Amanda Wren Wagstaff
Mixed Media Artist
“For me, 2016 will be a year split between Ireland and Virginia. I’m currently living in Dublin as a Fulbright Research Fellow. My work here is building on foundations I set last year during my New City Arts residency in Charlottesville. I’m researching medieval Irish monastic practices, specifically the preservation and interpretation of knowledge through manuscript transcription and the practice of spiritual pilgrimage. I’ve also been focusing more on textile history and craft, and the parallel practical and spiritual aspects of textile objects. I’m currently working on two new projects that combine spinning, sewing, writing and found/scrounged materials.
“In June, I will return to Charlottesville with all the physical and intellectual baggage of this research trip. My time here in Ireland has made me realize how attached I am to Virginia, and I hope to continue my research to find ways to connect my work to the local history and material culture of my home state.”
Keith Alan Sprouse
“For 2016, I’ll be focusing on two projects. First off, I’ll be preparing and showing images from my work with Charlottesville Ballet. I’ve been photographing them over the past couple of years, capturing both the hard work they put in day in and day out behind the scenes and the amazing public performances that result. Second, I’m in the planning stages of my second documentary project in collaboration with The Bridge PAI, which I’ll be working on this spring and summer, and showing at the Bridge this fall.”

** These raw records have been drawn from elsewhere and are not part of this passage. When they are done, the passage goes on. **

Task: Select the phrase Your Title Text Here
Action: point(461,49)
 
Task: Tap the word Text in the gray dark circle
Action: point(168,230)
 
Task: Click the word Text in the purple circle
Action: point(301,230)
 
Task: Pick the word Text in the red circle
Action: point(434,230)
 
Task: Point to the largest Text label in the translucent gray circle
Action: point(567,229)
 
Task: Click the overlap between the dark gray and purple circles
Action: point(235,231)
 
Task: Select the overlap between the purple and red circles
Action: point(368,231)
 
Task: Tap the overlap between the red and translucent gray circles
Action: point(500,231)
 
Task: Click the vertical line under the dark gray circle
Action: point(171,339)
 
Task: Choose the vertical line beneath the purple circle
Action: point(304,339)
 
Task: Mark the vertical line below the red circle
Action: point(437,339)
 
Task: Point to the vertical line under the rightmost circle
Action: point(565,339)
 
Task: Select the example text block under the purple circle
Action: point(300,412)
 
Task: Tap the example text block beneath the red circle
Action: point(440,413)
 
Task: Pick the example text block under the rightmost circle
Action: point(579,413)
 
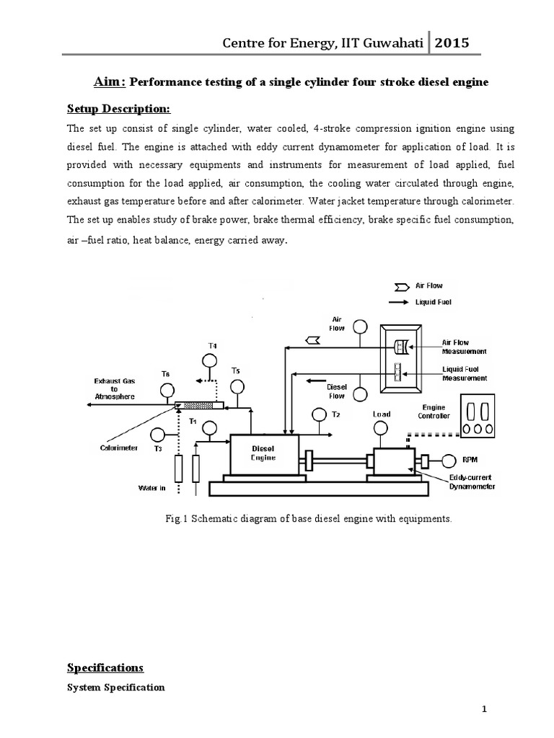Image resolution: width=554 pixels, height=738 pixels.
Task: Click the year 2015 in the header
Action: point(452,43)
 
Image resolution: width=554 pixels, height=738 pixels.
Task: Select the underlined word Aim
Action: point(110,82)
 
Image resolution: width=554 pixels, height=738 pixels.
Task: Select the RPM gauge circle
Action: point(449,459)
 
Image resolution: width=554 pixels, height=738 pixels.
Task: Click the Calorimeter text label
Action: point(119,447)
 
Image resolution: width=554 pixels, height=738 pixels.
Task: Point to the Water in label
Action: point(152,488)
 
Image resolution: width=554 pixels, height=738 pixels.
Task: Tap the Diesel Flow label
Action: point(337,391)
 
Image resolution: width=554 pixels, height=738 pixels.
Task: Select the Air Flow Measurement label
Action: point(465,347)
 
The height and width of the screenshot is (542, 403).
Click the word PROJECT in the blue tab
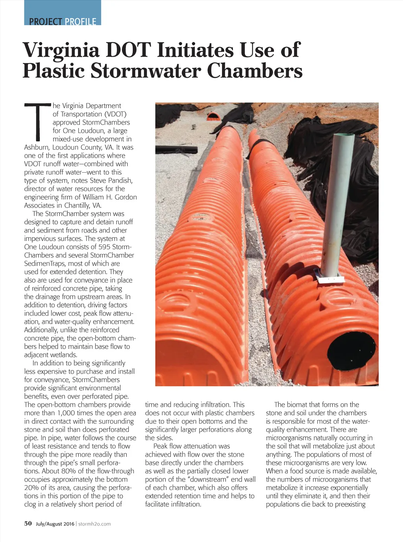(x=45, y=22)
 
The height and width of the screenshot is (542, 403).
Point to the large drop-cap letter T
(x=38, y=122)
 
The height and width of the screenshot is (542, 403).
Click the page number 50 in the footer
(x=28, y=523)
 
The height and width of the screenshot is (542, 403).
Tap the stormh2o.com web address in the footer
(x=94, y=524)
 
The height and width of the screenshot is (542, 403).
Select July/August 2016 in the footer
(x=55, y=524)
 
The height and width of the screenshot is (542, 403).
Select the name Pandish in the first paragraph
(x=121, y=181)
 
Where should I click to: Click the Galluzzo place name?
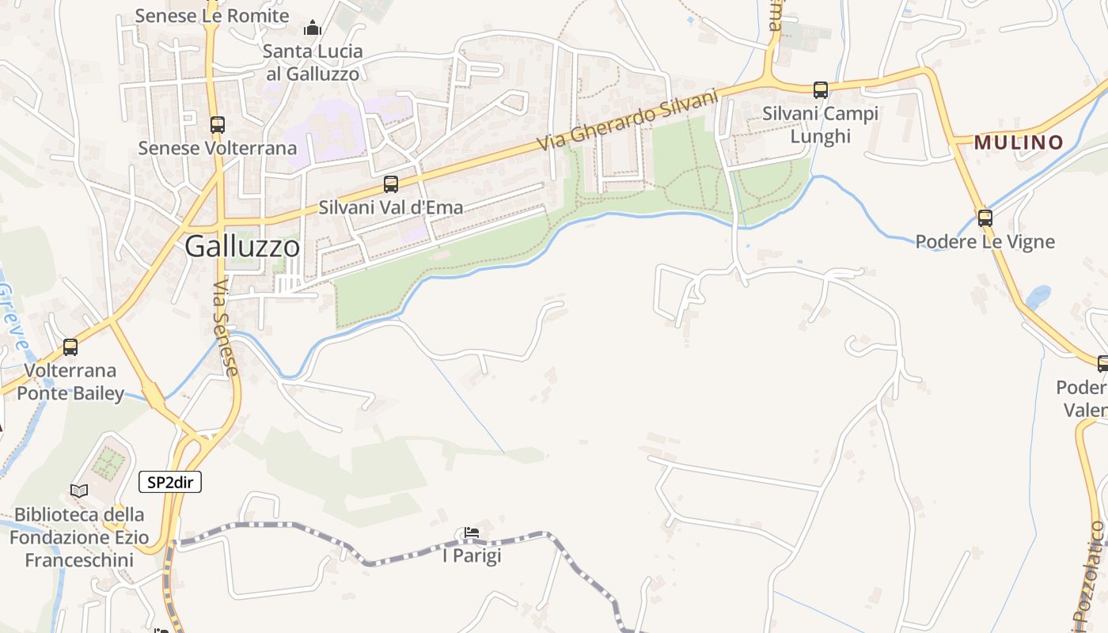click(242, 247)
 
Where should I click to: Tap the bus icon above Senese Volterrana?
click(217, 124)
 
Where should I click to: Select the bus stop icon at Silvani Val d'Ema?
click(391, 184)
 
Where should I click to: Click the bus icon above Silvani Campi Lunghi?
click(821, 90)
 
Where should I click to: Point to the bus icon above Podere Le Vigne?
click(985, 218)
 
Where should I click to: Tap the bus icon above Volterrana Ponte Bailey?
click(70, 347)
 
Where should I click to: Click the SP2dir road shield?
click(170, 482)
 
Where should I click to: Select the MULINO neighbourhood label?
click(1019, 142)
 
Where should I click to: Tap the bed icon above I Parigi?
click(472, 533)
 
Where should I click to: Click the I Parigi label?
click(472, 556)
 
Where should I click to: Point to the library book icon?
click(79, 491)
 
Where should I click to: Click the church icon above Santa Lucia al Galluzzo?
click(313, 28)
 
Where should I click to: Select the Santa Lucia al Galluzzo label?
click(313, 63)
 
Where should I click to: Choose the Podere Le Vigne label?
click(985, 241)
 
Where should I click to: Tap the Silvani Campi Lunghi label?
click(820, 125)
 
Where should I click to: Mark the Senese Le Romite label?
click(212, 15)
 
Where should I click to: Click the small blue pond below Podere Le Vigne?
click(1038, 298)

“In 2016, I hope to create a new series of small angular sculptures, make large outdoor pieces and experiment with new materials.”
“I will be working on the largest and most challenging show that I’ve ever done. This show, tentatively titled ‘Grid,’ will consist of 60 pieces arranged in various grid formations. The grid approach gives me the opportunity to explore variations in scale and repetition, which have historically been staples in pop art. Haley Fine Art in Sperryville, Virginia, will host the show in October.”
Mixed Media Artist
“My hope is to continue working with image transfers and lifts but to evolve my technique by using more Fuji instant film and creating more mixed media pieces using encaustic. I believe this is an important aspect of creating, experimenting and learning how to be creative within your own creative discipline. I see this practice helping me become a more flexible person, which on a larger scale hopefully helps me be a better human in this ever-changing world.”